▸ **LISTED ENTRIES**
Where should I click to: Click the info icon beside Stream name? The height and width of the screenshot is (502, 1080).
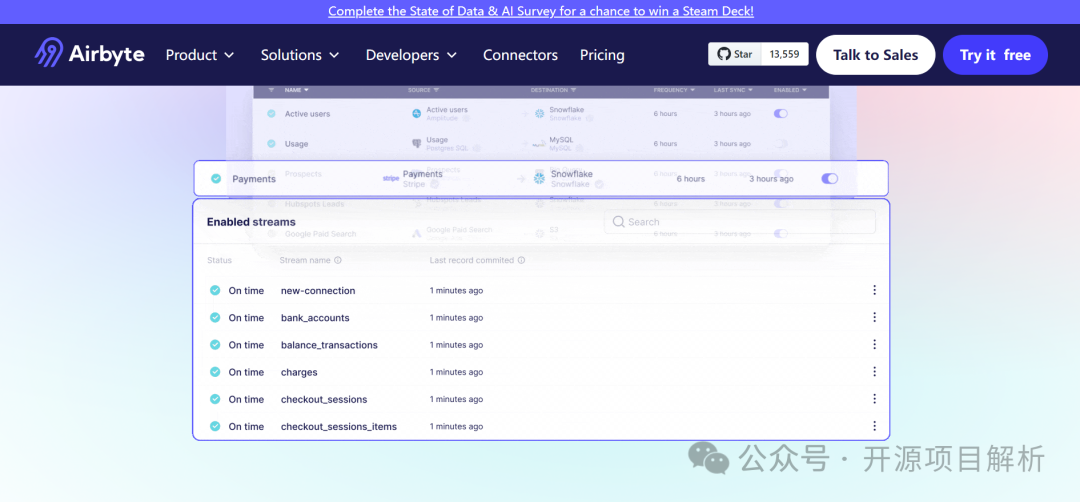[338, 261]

...

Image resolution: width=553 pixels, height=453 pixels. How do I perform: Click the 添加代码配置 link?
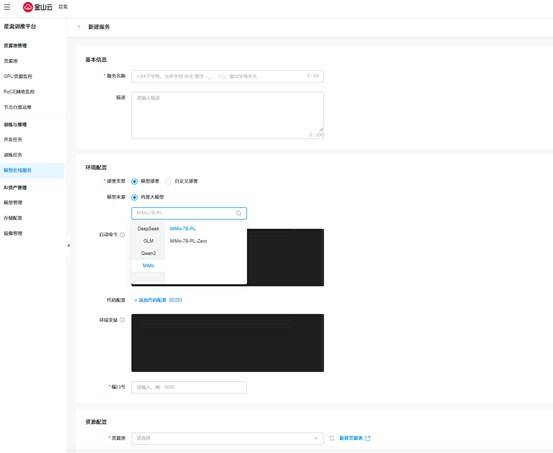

---

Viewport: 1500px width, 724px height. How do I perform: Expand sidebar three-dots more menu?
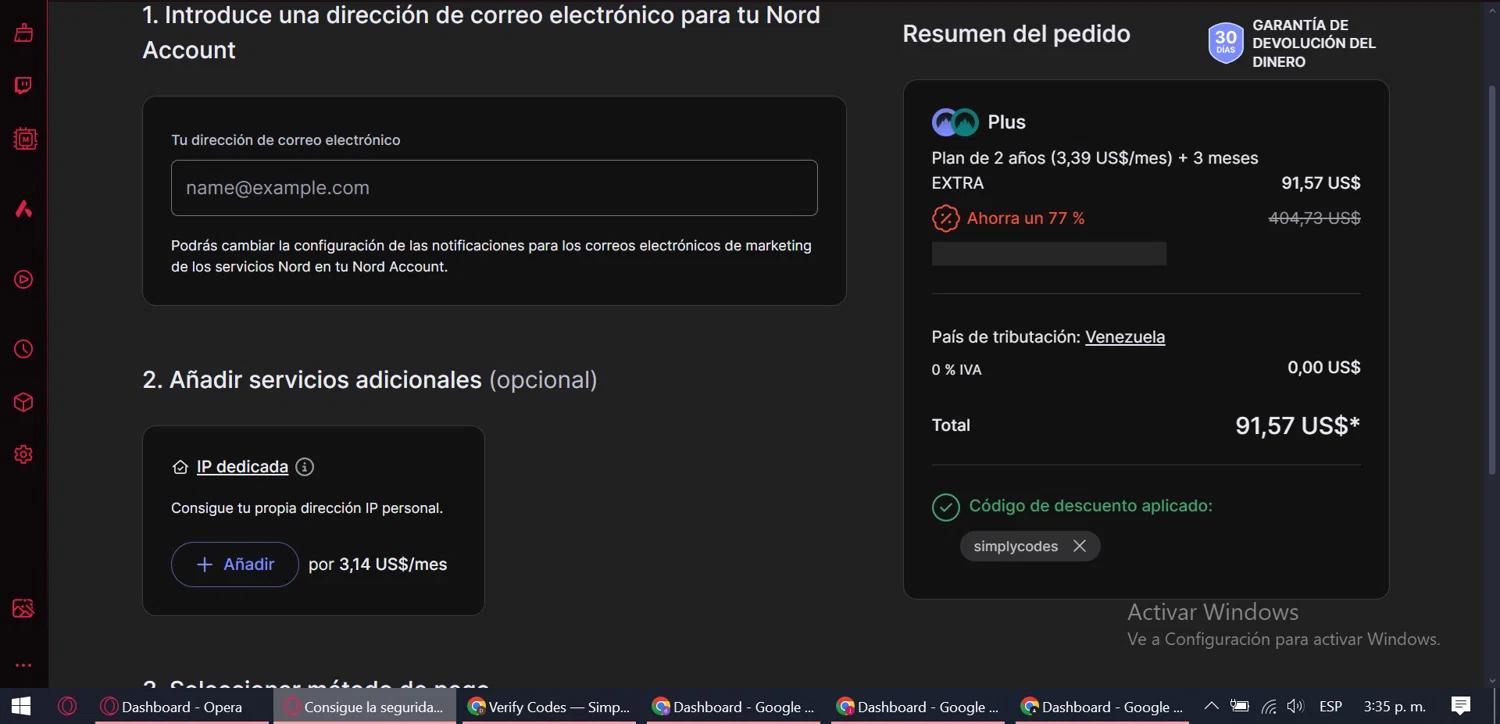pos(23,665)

▸ **WHAT THE EXERCISE ASKS**
Reproduce the records word for word, from the line containing "Viewport: 1500px width, 724px" through the line containing "pos(23,665)". Leave the pictures out.

▸ **FINISHED EXERCISE**
Viewport: 1500px width, 724px height. How do I perform: Expand sidebar three-dots more menu?
pos(23,665)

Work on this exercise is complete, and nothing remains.